▸ Job: Quote the lines from the start through the line containing "tap(396, 968)", leaving the pictures out.

(Item coordinate data)
--- --- ---

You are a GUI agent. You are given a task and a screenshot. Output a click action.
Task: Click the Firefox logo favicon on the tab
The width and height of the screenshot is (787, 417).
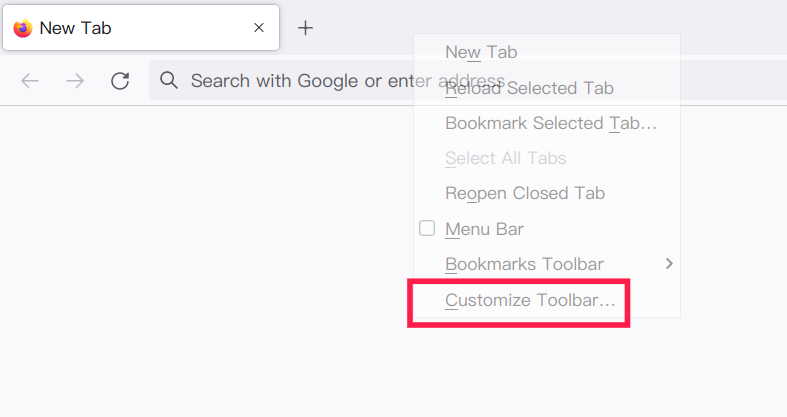click(23, 28)
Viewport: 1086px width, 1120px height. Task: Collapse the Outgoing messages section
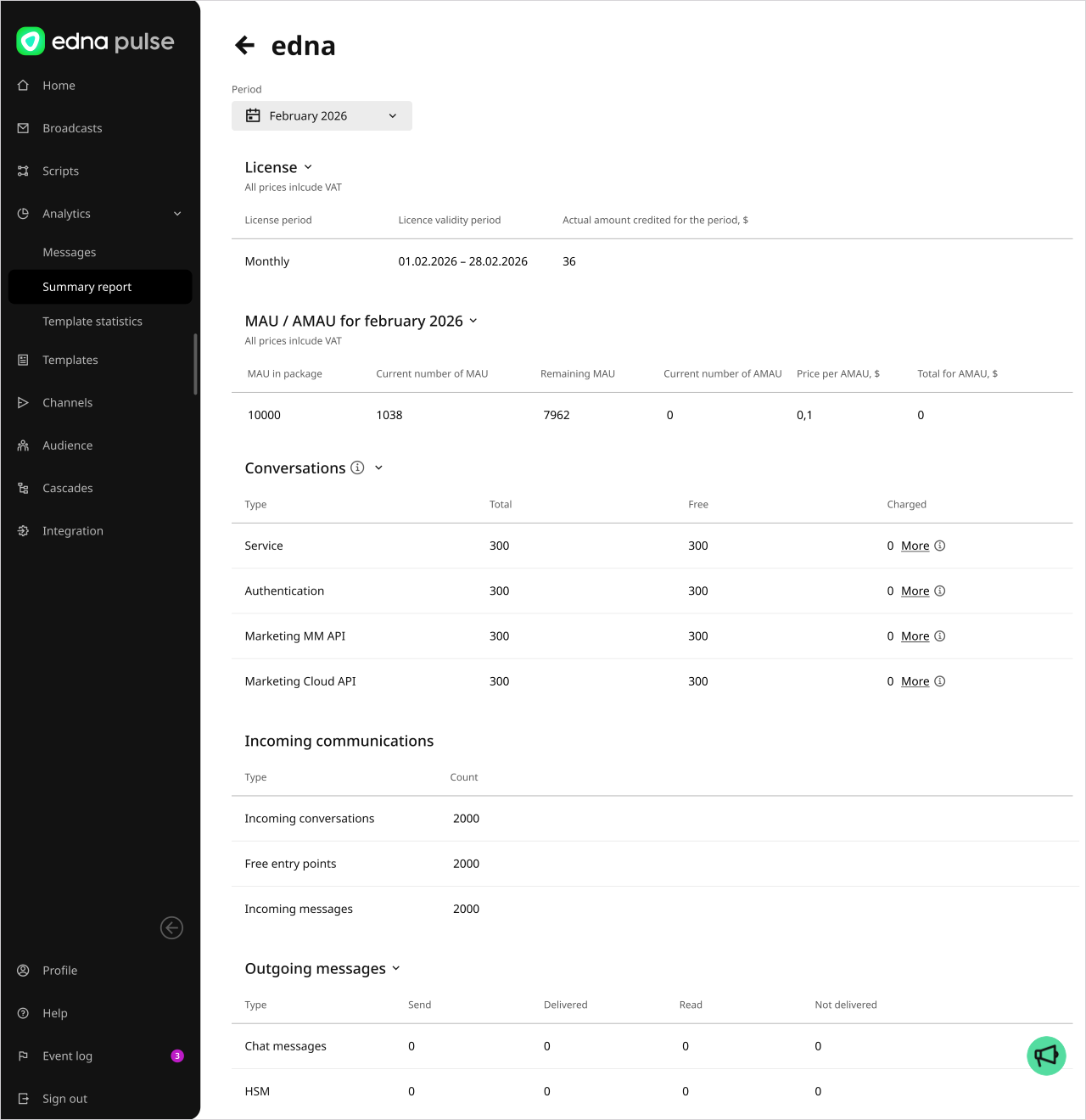tap(396, 968)
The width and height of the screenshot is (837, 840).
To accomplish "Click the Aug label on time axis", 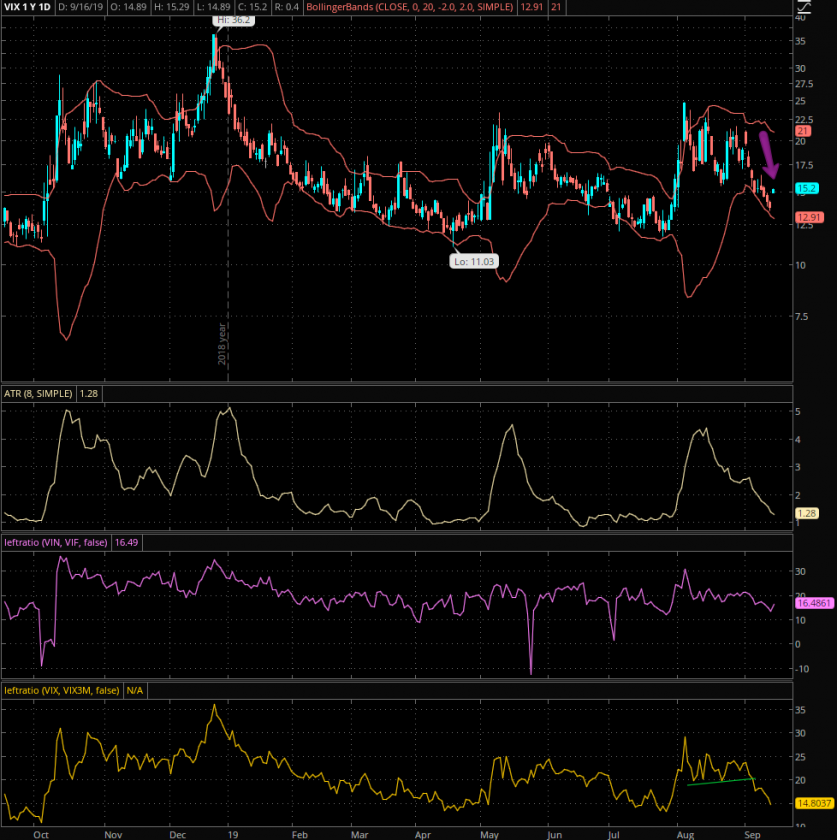I will point(686,832).
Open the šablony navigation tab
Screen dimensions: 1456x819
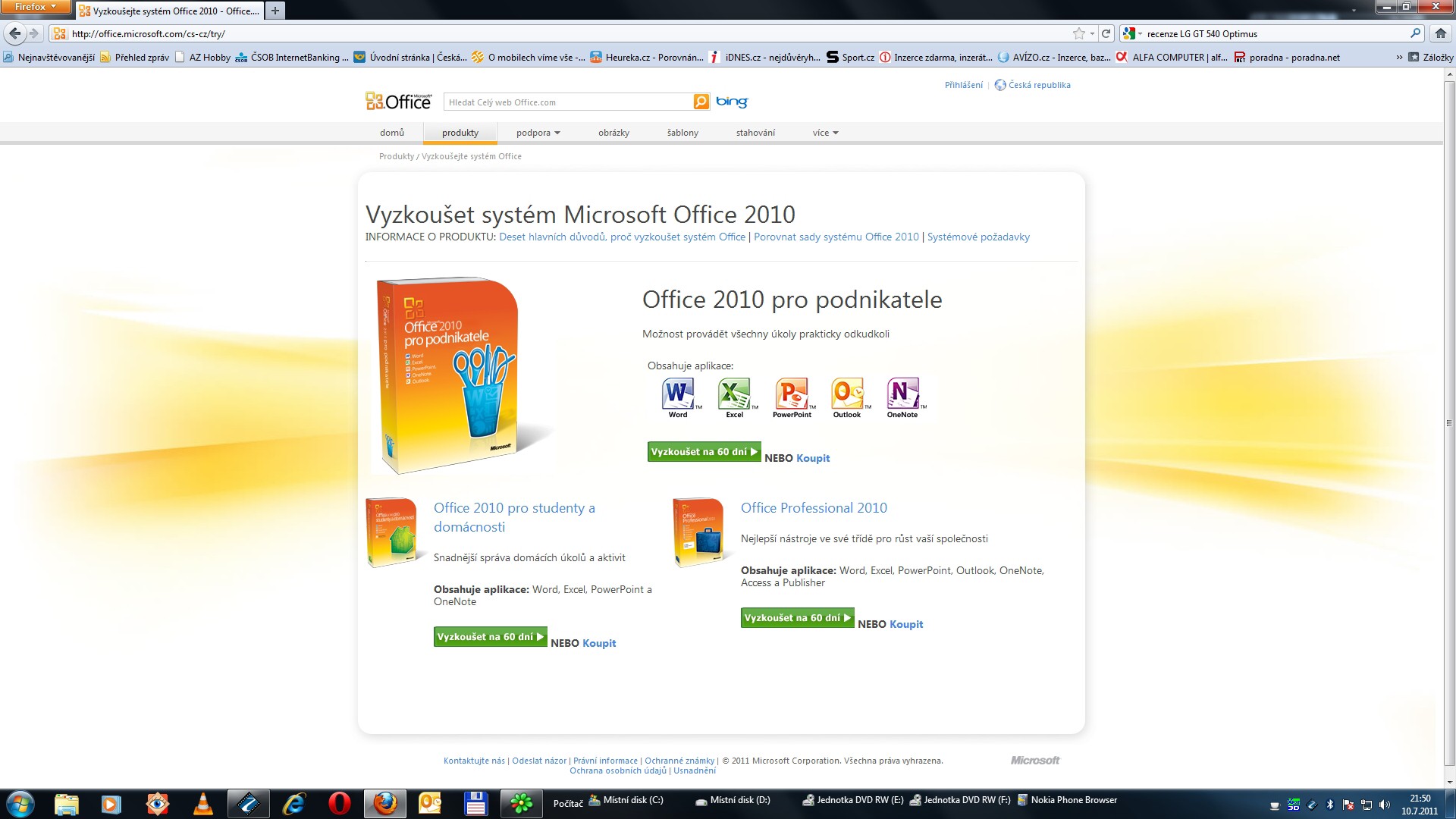682,133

--- --- ---

▸ Result of the exercise:
You are a GUI agent. You are given a task and a screenshot. Output a click action.
Task: Click the Firefox logo favicon on the tab
The width and height of the screenshot is (787, 417).
click(23, 28)
Viewport: 1086px width, 1120px height. Task: Collapse the Outgoing messages section
tap(396, 968)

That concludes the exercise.